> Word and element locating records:
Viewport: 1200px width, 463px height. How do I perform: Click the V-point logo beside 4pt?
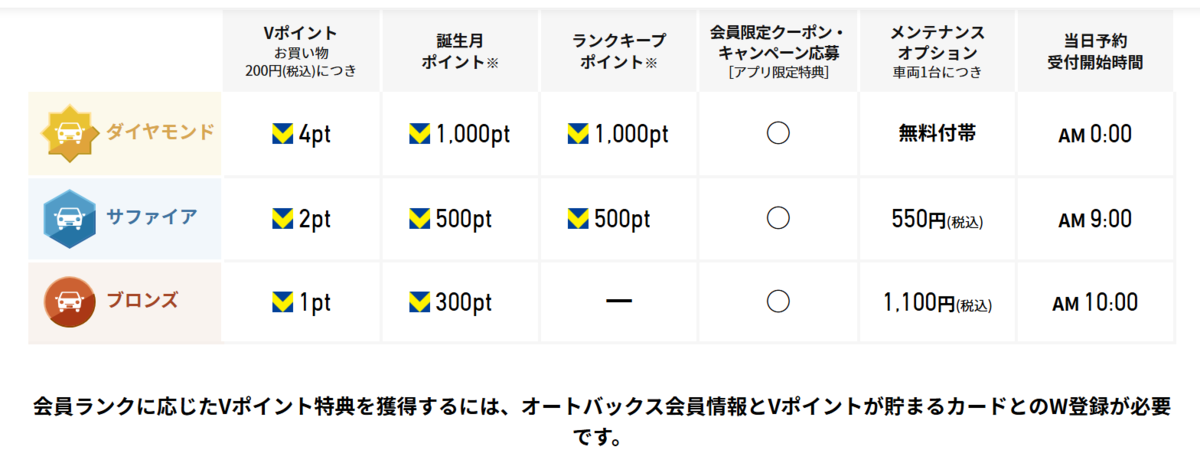click(x=283, y=134)
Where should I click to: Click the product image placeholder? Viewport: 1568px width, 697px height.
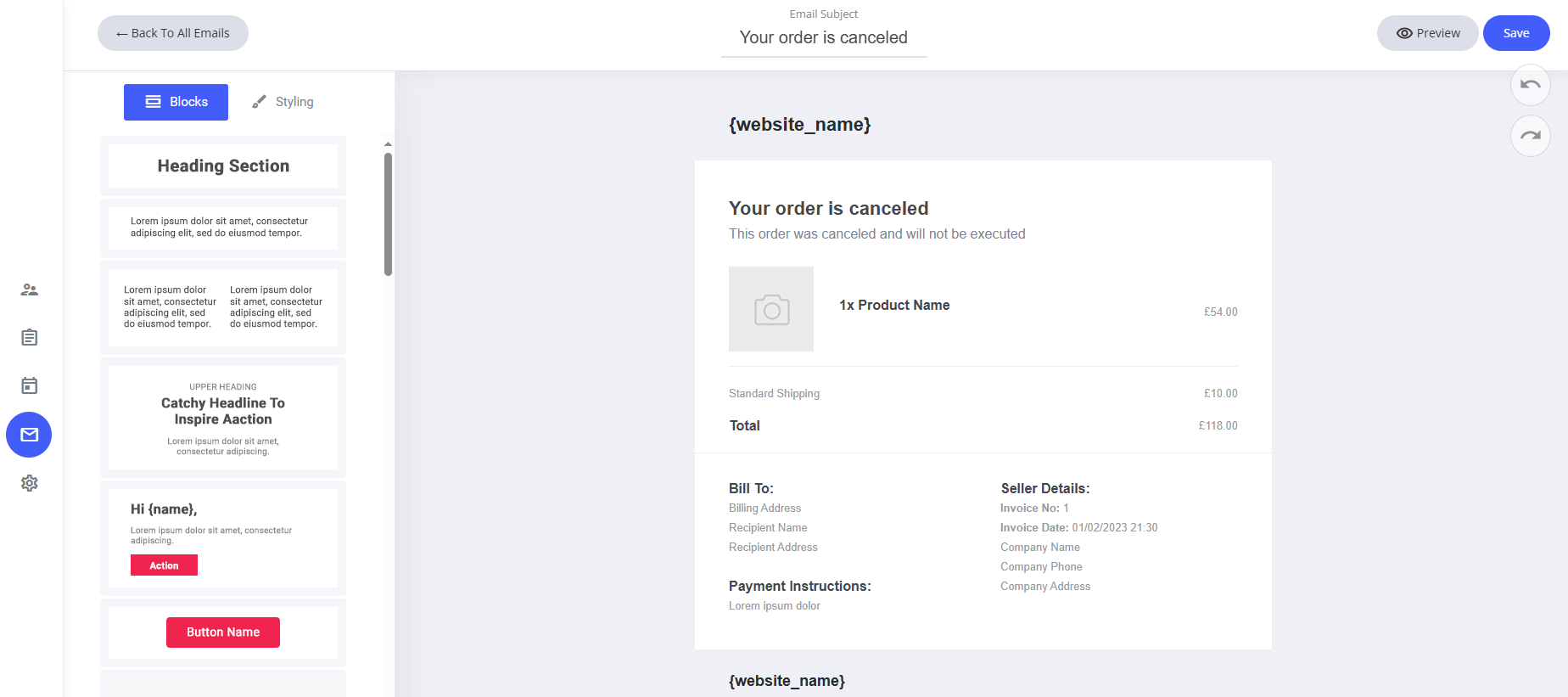pyautogui.click(x=770, y=309)
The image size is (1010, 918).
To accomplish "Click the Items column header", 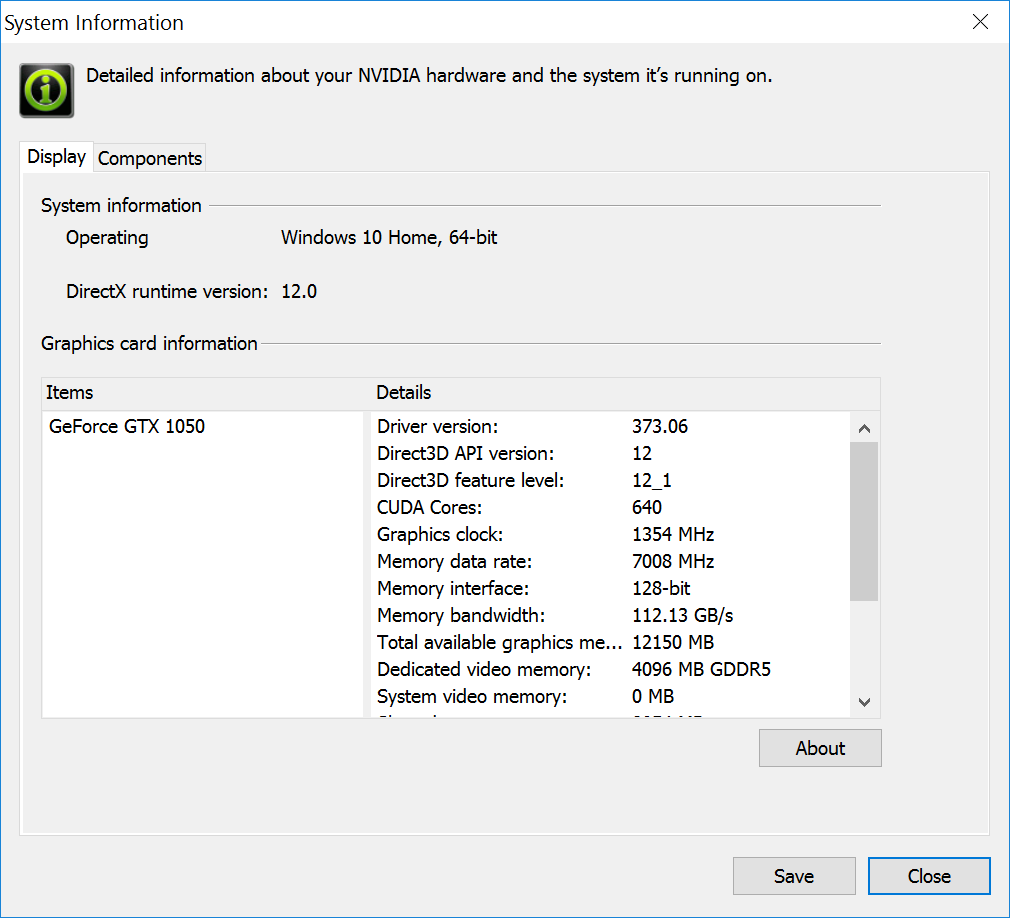I will point(70,393).
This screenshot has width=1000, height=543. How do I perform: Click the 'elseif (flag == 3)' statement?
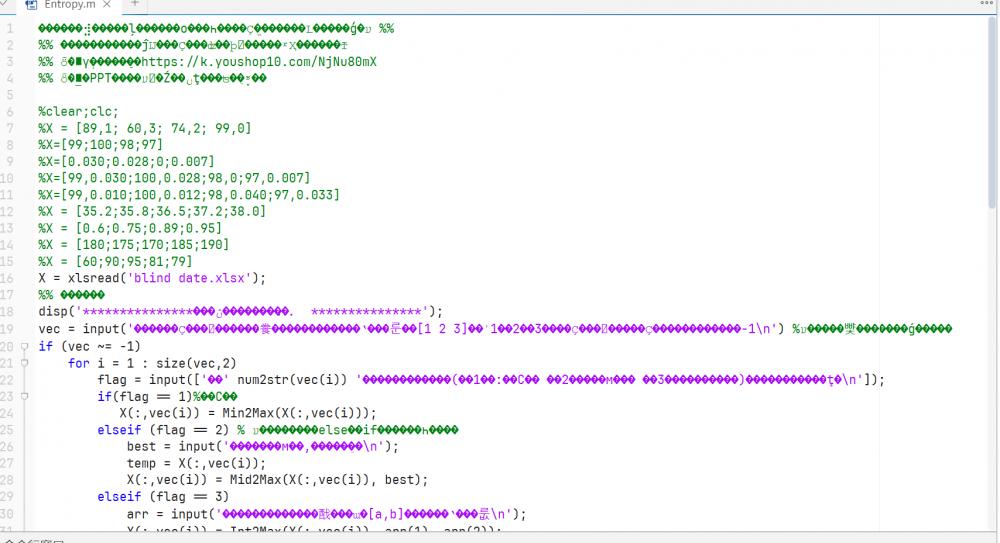(x=163, y=497)
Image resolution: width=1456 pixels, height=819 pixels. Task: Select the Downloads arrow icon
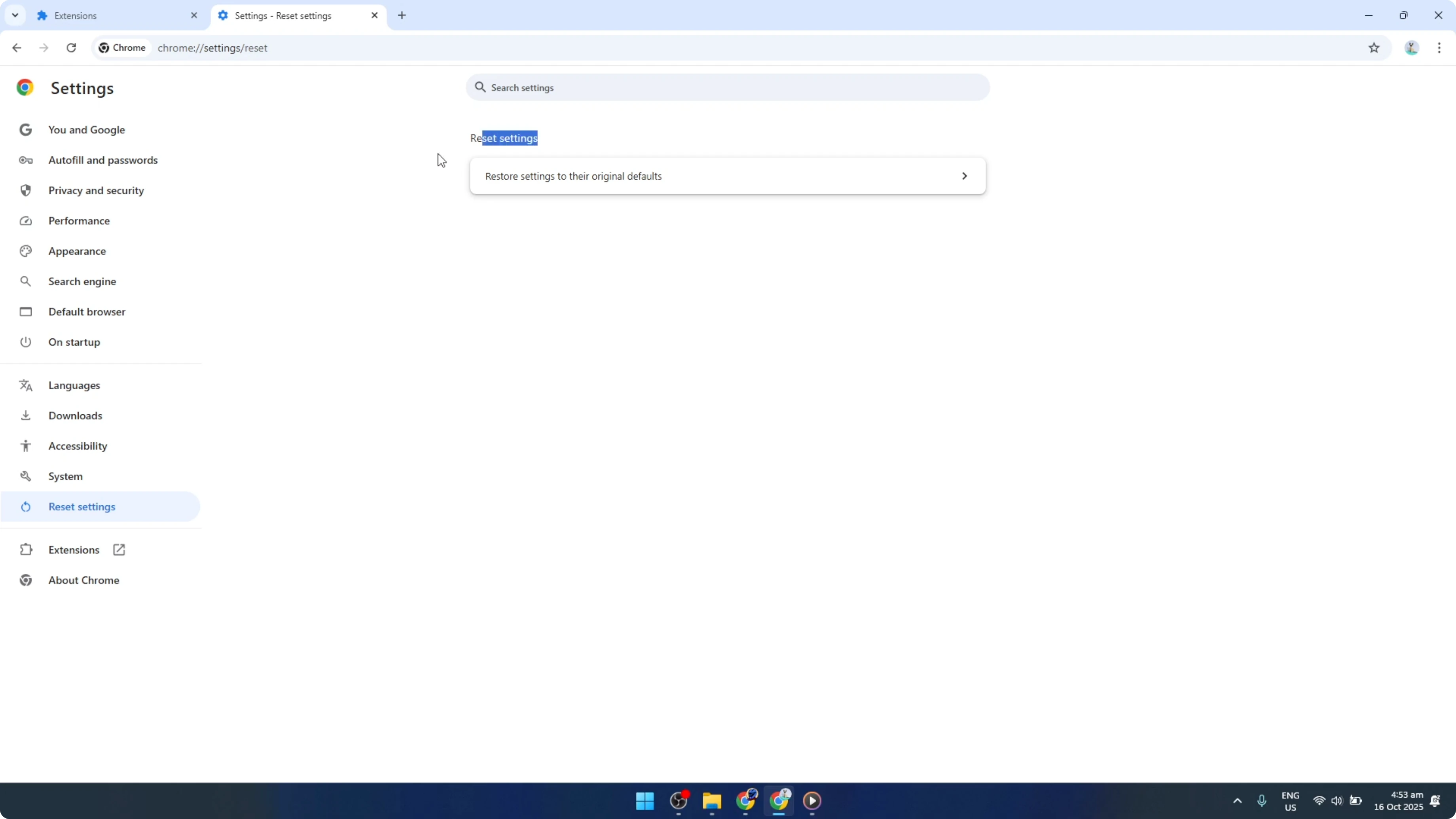[x=25, y=415]
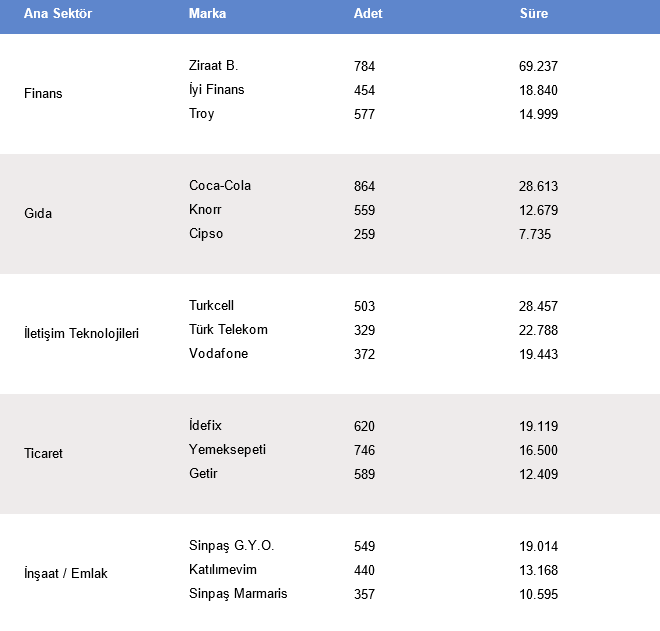Click the Ziraat B. brand name

tap(213, 66)
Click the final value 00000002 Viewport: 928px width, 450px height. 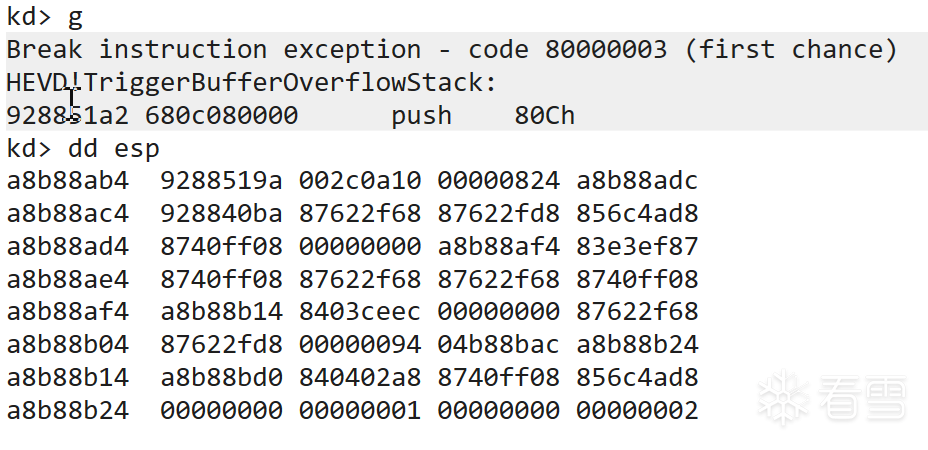coord(637,410)
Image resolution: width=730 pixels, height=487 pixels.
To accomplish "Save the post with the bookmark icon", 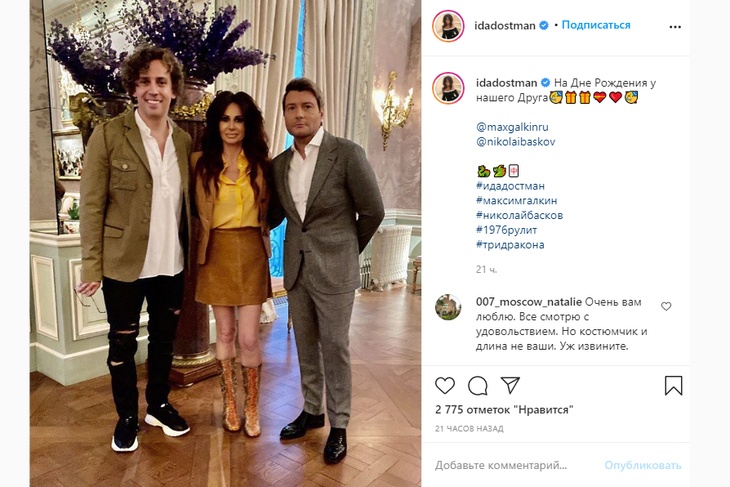I will 673,386.
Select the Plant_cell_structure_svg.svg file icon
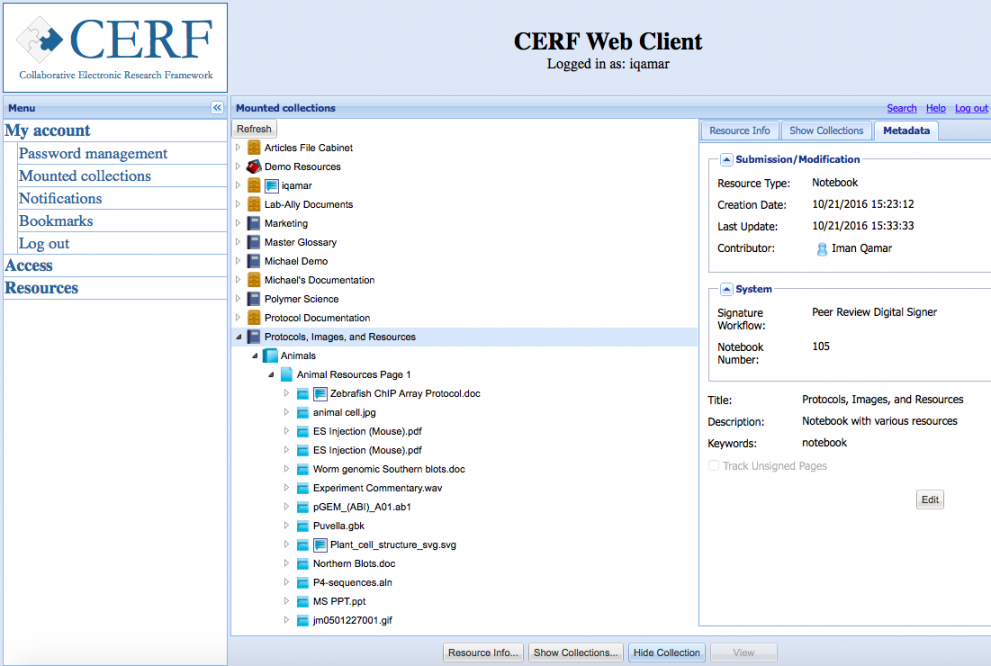The width and height of the screenshot is (991, 666). tap(303, 544)
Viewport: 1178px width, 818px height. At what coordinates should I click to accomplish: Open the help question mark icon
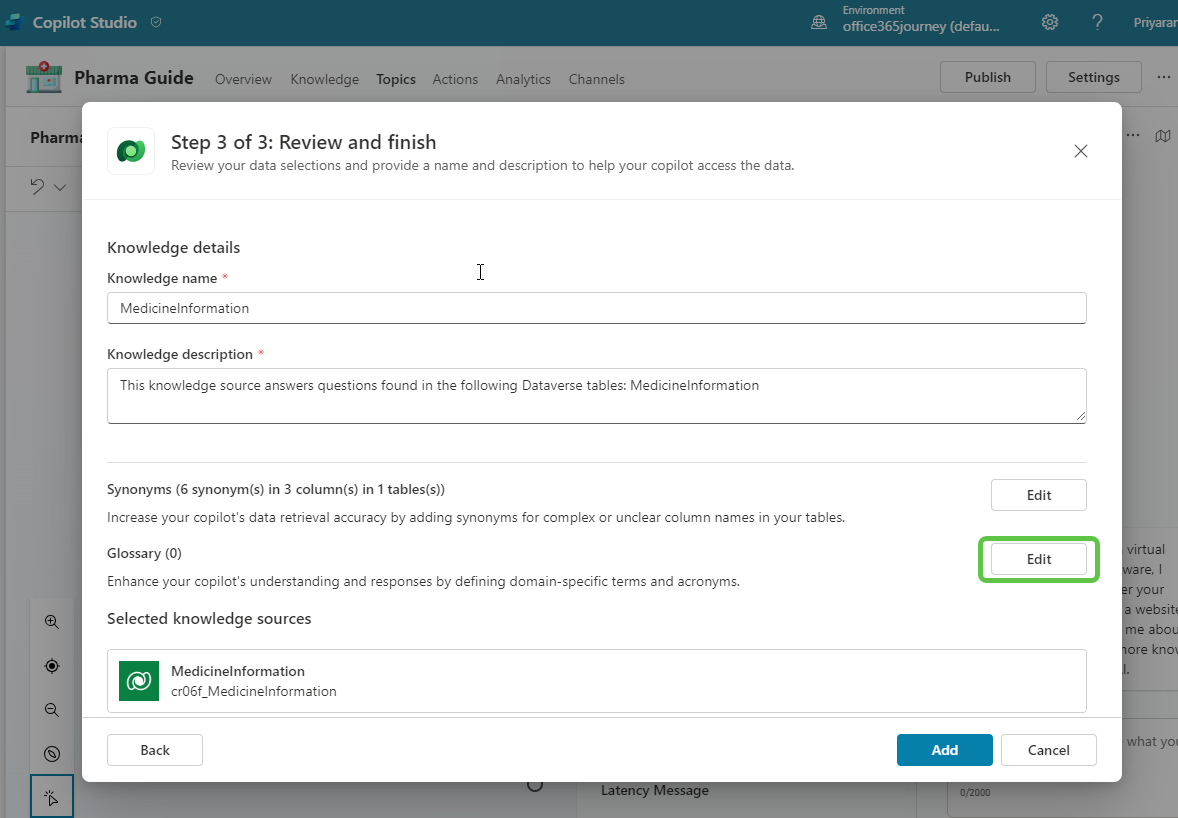coord(1097,22)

> WHAT THE TASK ASKS:
Begin at the line that contains "Viewport: 1178px width, 818px" and continue through the end of the records. Recast that part as a two-column CSV with the columns request and answer, one row per request, with each value in its own quoted field, line breaks turned into spaces, and the pictures left out.

> EXERCISE SOLUTION:
request,answer
"Viewport: 1178px width, 818px height. At what coordinates should I click to accomplish: Open the help question mark icon","coord(1097,22)"